::: PROVIDED DATA

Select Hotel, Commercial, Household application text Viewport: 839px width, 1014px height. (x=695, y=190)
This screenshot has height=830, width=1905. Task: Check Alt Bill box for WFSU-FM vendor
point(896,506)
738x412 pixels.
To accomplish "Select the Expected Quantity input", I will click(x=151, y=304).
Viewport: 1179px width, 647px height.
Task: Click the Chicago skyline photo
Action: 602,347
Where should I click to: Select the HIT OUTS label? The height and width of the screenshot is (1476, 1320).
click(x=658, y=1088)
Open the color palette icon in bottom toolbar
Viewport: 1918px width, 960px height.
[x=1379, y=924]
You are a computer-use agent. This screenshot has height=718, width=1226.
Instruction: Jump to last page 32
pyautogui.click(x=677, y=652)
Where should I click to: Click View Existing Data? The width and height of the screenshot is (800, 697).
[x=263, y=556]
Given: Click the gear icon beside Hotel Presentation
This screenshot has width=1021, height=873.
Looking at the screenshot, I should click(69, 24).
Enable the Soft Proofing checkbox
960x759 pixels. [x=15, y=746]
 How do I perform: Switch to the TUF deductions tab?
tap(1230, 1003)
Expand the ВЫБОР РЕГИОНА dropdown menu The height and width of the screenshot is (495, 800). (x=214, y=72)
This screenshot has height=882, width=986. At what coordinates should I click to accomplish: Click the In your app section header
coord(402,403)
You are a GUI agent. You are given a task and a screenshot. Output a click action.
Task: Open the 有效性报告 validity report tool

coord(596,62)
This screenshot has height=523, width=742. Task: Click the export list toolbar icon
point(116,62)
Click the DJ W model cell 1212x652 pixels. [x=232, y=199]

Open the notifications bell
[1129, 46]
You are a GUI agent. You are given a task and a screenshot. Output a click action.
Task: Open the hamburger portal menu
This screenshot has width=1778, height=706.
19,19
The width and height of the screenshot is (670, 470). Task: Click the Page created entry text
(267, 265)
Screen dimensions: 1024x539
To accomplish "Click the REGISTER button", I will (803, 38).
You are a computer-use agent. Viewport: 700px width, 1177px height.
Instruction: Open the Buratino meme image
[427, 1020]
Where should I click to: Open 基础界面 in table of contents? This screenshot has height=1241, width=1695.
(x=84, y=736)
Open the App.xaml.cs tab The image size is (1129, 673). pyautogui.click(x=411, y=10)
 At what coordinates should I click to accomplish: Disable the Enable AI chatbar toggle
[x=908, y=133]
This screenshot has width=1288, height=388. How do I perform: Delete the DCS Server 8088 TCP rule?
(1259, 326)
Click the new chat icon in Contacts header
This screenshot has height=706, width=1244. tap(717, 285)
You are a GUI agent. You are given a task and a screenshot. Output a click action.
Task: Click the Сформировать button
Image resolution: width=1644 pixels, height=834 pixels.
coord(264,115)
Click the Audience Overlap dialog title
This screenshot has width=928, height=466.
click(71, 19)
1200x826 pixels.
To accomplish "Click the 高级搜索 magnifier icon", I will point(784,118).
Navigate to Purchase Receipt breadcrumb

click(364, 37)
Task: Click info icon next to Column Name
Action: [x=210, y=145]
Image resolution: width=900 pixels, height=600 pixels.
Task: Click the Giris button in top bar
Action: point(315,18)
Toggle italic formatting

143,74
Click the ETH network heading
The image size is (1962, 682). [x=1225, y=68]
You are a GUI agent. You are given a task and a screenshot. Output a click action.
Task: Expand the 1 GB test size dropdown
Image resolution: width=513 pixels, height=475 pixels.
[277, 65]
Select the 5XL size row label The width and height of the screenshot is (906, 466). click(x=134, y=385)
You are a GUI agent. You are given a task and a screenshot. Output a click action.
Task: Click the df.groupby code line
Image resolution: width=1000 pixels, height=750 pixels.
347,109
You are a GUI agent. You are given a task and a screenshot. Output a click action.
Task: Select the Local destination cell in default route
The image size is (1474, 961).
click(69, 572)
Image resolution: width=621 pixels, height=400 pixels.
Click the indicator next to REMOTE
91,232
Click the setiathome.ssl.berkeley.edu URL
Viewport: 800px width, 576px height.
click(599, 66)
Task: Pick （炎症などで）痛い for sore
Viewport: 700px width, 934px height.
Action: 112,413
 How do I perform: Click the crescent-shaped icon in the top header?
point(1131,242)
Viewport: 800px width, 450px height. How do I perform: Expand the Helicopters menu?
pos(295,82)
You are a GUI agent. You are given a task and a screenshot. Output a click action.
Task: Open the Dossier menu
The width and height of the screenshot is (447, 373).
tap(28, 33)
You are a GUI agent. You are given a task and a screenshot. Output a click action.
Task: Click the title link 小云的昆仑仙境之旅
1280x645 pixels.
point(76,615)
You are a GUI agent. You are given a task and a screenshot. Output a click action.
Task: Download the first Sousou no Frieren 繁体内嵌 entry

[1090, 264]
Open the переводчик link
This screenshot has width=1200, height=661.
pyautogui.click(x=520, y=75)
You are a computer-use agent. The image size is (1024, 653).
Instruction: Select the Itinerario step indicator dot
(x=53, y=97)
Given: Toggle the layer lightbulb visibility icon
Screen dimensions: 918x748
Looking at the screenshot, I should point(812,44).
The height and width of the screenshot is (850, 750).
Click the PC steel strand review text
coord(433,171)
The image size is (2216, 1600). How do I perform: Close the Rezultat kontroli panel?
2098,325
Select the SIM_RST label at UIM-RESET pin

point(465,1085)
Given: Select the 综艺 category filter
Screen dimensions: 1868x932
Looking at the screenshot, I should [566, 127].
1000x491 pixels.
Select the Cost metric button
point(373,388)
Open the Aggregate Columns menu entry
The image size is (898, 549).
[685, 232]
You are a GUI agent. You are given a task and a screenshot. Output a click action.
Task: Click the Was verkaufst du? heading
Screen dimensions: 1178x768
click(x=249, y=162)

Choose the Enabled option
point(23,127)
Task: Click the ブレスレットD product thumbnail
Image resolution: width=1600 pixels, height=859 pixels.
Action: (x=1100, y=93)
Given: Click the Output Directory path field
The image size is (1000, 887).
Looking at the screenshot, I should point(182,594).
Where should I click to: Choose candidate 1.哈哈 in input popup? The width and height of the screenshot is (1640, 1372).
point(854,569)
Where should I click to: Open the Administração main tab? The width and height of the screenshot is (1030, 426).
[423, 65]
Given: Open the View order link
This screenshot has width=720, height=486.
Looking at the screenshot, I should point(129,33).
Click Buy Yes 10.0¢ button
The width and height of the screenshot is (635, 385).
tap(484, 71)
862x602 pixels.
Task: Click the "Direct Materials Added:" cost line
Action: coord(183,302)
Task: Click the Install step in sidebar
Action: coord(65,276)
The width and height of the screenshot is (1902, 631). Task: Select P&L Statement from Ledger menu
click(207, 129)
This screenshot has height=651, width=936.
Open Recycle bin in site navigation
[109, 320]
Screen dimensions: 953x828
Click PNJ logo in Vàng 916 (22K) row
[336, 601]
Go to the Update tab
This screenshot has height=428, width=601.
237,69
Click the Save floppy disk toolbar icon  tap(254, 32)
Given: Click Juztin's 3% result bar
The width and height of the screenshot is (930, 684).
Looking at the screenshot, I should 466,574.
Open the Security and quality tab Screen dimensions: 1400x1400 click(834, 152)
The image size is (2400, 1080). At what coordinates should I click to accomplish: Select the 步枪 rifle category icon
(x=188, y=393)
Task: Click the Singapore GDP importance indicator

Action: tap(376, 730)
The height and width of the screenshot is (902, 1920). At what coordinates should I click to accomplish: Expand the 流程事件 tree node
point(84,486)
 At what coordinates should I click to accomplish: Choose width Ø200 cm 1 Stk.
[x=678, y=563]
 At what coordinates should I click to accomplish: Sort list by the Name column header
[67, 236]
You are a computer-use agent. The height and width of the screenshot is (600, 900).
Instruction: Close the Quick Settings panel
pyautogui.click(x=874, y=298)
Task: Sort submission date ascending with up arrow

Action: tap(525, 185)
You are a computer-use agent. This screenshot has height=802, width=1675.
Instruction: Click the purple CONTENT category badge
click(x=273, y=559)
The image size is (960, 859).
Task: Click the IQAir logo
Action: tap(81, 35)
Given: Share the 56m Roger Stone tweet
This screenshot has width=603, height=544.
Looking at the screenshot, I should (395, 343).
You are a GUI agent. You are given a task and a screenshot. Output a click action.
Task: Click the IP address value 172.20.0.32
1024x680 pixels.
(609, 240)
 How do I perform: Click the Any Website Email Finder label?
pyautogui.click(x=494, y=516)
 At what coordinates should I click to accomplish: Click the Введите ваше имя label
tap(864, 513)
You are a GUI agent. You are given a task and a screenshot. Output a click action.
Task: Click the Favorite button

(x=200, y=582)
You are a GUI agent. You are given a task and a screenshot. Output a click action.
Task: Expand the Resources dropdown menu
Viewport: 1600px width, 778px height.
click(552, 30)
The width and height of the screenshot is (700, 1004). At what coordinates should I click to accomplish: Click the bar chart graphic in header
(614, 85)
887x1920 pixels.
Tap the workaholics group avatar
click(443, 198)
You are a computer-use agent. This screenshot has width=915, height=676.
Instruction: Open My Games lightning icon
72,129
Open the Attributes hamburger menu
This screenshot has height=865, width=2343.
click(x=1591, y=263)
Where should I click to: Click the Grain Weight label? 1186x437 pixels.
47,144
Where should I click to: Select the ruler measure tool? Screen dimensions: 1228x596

::::::

• _DESCRIPTION OF THE TASK_: Search the records above for the string "hamburger" and copy each line that holds it.

• _ANSWER FOR THIS EXERCISE_:
Task: Open the hamburger portal menu
Open the Attributes hamburger menu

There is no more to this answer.